* [BRIEF 1] In the slingshot forum thread, whose slingshots are the only three that jephroux says he has seen?
* [BRIEF 2] Set down, word for word, everything in the slingshot thread from "i have been" down to "hogans work know....".

* [ARTICLE]
══════

# LITTLE DAVID IS HOME



## jephroux (Dec 21, 2009)

WELL FOLKS 
THIS HAS BEEN A INTERESTING TRIP
ok this is the real deal







this the HOGANCASTING














first of all I.O. TEXAS BILL big time for all his help
an pete for comeing to the rescue these are the true
mesure of men !!!!!!
i have been very lucky in deed for they have got my
back ,,,,,i humbley thank you both for your help
an generosity in helping return my little fried
so with that said
those of you that have seen hogans work know....
it is that good talk about bling !!!
this thing is so cool new an shiney a lot nicer
than the one i had (bill yours must be premo)
mine had a hard life..it was cool nun the less
an pete will be offering these up for sale
so if you wont a blast from the past here you go
they are very hard to find the only 3 ive seen
was mine bills (tex), an gary (flatband),
so thanks to pete you can have one better than
the real deal,,,
out standing simpley out standing
you wont find better people an if
you wont a slingshot that will last a life time
an old world craftmanship pete is your man
check his work out for sure
thanks again this is just to cool
jeff


----------



## harpersgrace (Jan 28, 2010)

Glad to hear it worked out for you, enjoy your new/old catty


----------



## Pro-Shot (UK) Catapults (Apr 21, 2010)

══════

* [DATA EXCERPT]
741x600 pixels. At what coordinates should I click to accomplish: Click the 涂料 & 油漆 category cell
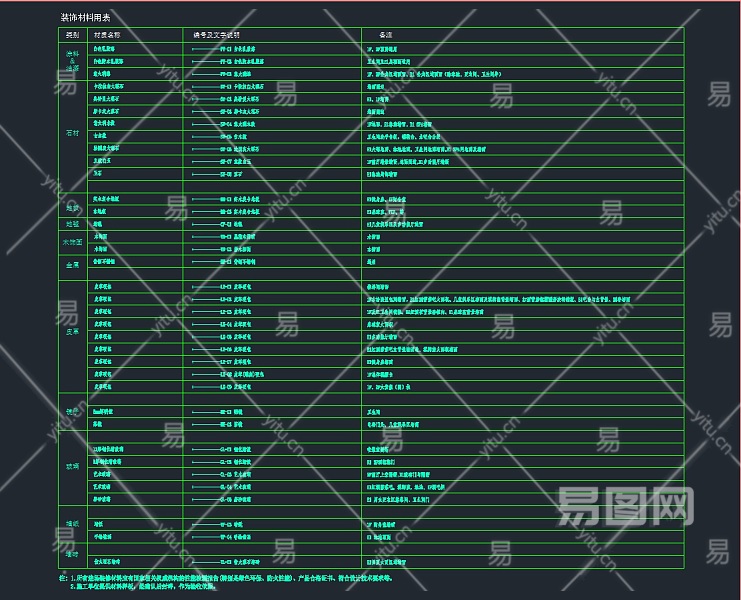(72, 60)
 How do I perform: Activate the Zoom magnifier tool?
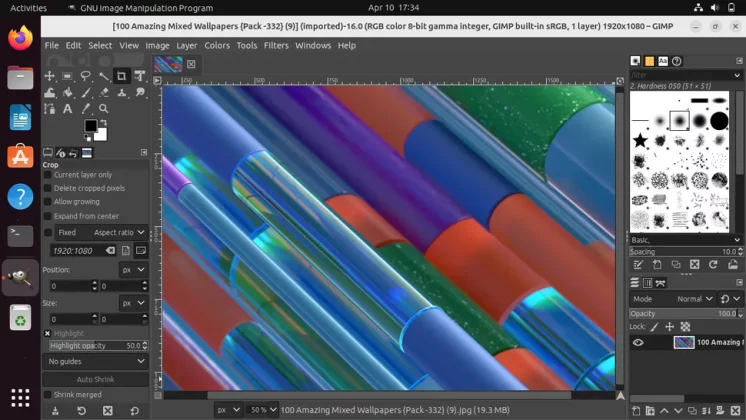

══════

* [REPLY 1] His own, Bill's (Tex), and Gary's (flatband).

* [REPLY 2]
i have been very lucky in deed for they have got my
back ,,,,,i humbley thank you both for your help
an generosity in helping return my little fried
so with that said
those of you that have seen hogans work know....